The Lowlife by Alexander Baron, a recently reissued “lost classic”, was an appropriate read this summer, as I enjoyed an extended stay in east London, exploring parts of the city I was unfamiliar with.

Set in post-second world war Hackney and environs, the city Baron describes is very different from the London I wandered through. Yet it also resonates in the present in its descriptions of the precariousness of people’s livelihoods.

Protagonist Harryboy Boas is a dreamer who has opted out of tradition and family and left his life to fate. He is a hugely flawed character who nonetheless gains our sympathy. As Iain Sinclair says about Harryboy’s routines in his excellent introduction, there is “nothing to be done and he’s doing it on a daily basis”. Harryboy fills this nothingness with heavy lunches, lying in his room reading Zola and, especially and ruinously, trips to the dog track.

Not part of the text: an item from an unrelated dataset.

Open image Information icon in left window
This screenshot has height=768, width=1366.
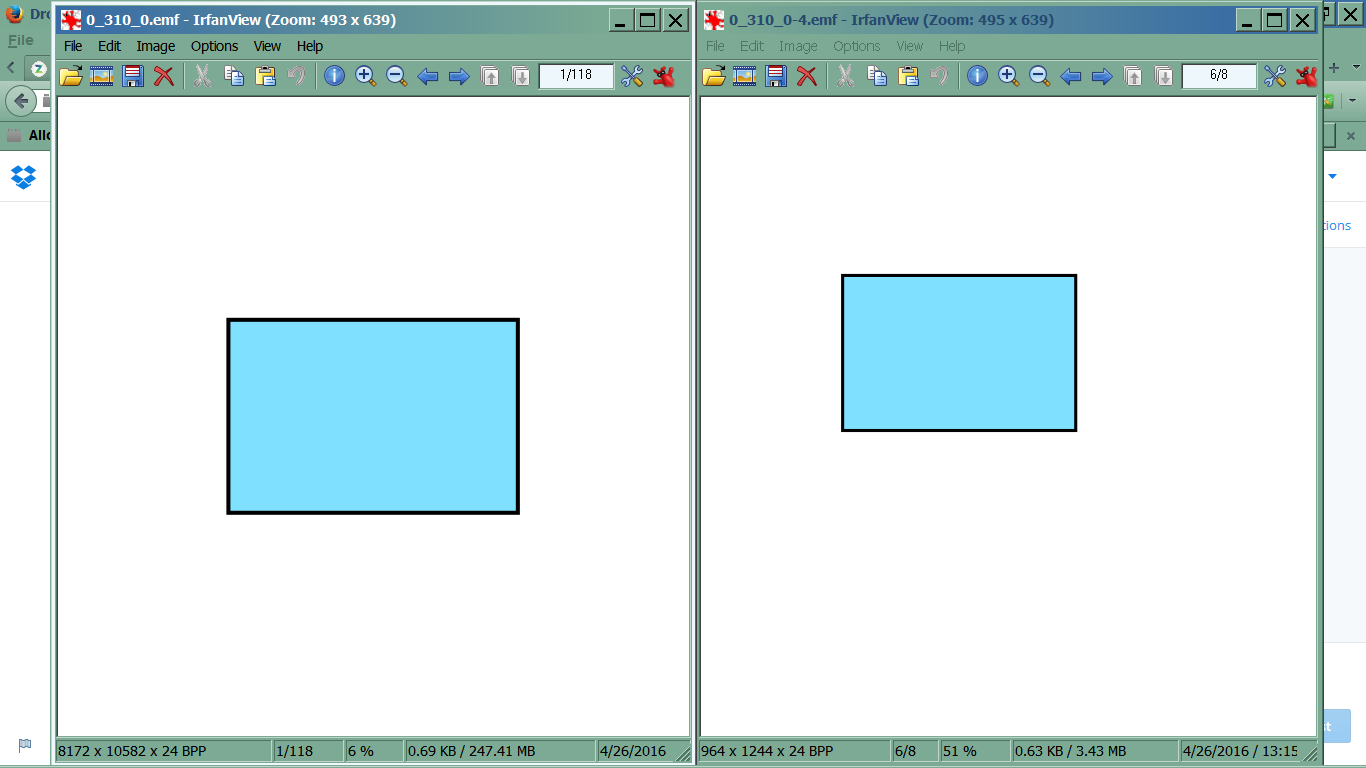click(334, 76)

The novel offers plenty of entertainment in Harryboy’s adventures, his tentative moves towards respectability, his near fall into the abyss, his illicit pleasures and his confrontation with a gang of heavies, his dreams and his schemes. Baron is wonderful in his evocation of the atmosphere of the city, and of the shabby world of the boarding house in which Harryboy spends most of his time. The London of The Lowlife is not the London I explored this summer, but it feels just as real. Moving and often extremely funny, this was a hugely enjoyable novel, and one that deserves its second life.